It’s a quiet night in a quaint, suburban neighborhood and an elderly lady and her dog have just settled down for an evening of reading and relaxation. She’s got a cup of tea and a blanket and, before she realizes it, she’s drifting off into peaceful slumber, petting her dog.
Shortly after midnight, the woman awakes to a strange noise. It sounds as if a tap somewhere in the house is dripping. She rises from bed and heads downstairs to the kitchen to check the faucet. She ensures that both taps are off and makes her way back to bed. As she slides beneath the covers, she reaches her hand down the side of the bed to check on her faithful dog. The dog licks her hand and the woman falls back to sleep once more.
A short time later, the woman awakes again to the same dripping sound. This time, she checks the upstairs bathroom. She inspects the faucet, but it’s not dripping. She turns to check the shower and, upon pulling back the shower curtain she is horrified to find her faithful dog, hanging by its neck, its intestines hanging out. Blood is dripping from the entrails into the drain. On the wall, there is a message in blood.
“Human’s can lick, too!”
The woman turns to look into the face of the murderer.

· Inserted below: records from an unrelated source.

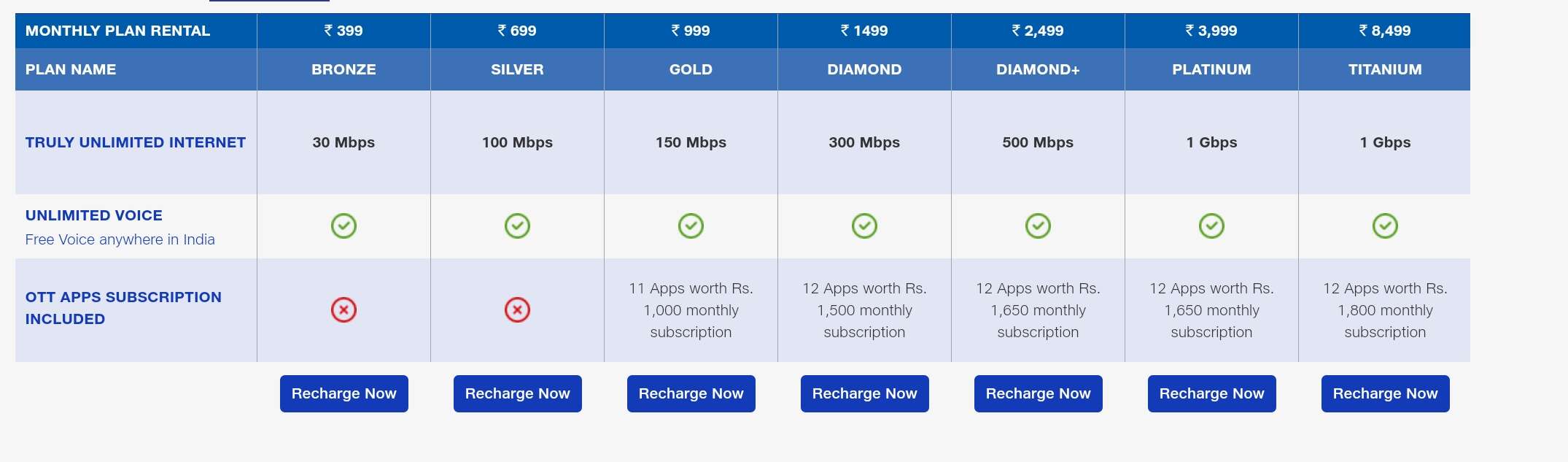This screenshot has width=1568, height=462.
Task: Select the GOLD plan name header
Action: click(691, 69)
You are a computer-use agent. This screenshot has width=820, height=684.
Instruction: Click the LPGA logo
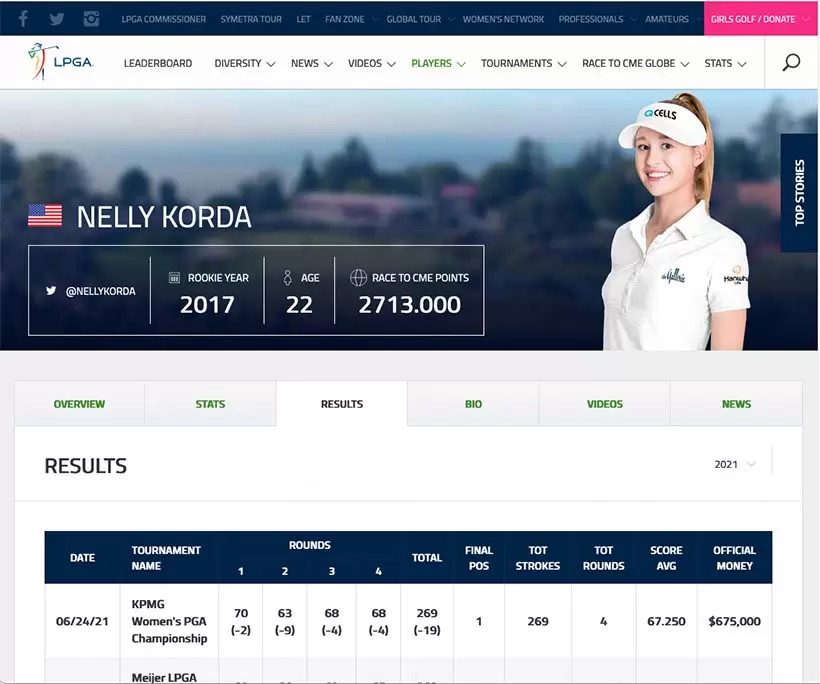(x=61, y=62)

According to Snopes.com(http://www.snopes.com/horrors/madmen/lighton.asp), even the legends circulating today have roots that run deep. The “licked hand” shows up in a diary entry penned in England in August of 1871 by a man named Dearman Birchall. Birchall writes,
“Croquet party . . . [One of the guests] told of a clergyman who was aroused in the middle of the night by his wife who said ‘John, dear, I am sure there is a robber under the bed, I hear him moving. Do get up and see.’ John replied, ‘Oh its only the Newfoundland dog. I just put my hand out and he licked it’. Next morning all the jewellery and many other effects had disappeared.”
This urban legend also dates back to 1919. In a story titled, “The Diary of Mr. Poynter” by M. R. James, a young man reclines while reading and absently strokes (what he believes to be) his dog. Spoiler: his dog is already dead.
In some incarnations, the elderly woman is replaced by a nubile young girl. In some instances, she’s a co-ed. The story is often told to those in college, particularly freshmen. In others, she’s a preteen. The appearance of the message scrawled in blood varies as well. The text is found on the floor in the bathroom or on the mirror above the sink. The woman then sees the image of her soon-to-be murderer reflected behind her. The fate of the dog also changes. Sometimes it’s just hanged, occasionally the dog is found completely skinned, as is the case in the above incarnation of this tale, the dog is completely disemboweled. Depending on the storyteller, there are cases in which the woman does not even leave her bed the first time as she is frightened by the strange noise. She simply reaches her hand down to be comforted by the dog who, at this point in the tale, is already dead.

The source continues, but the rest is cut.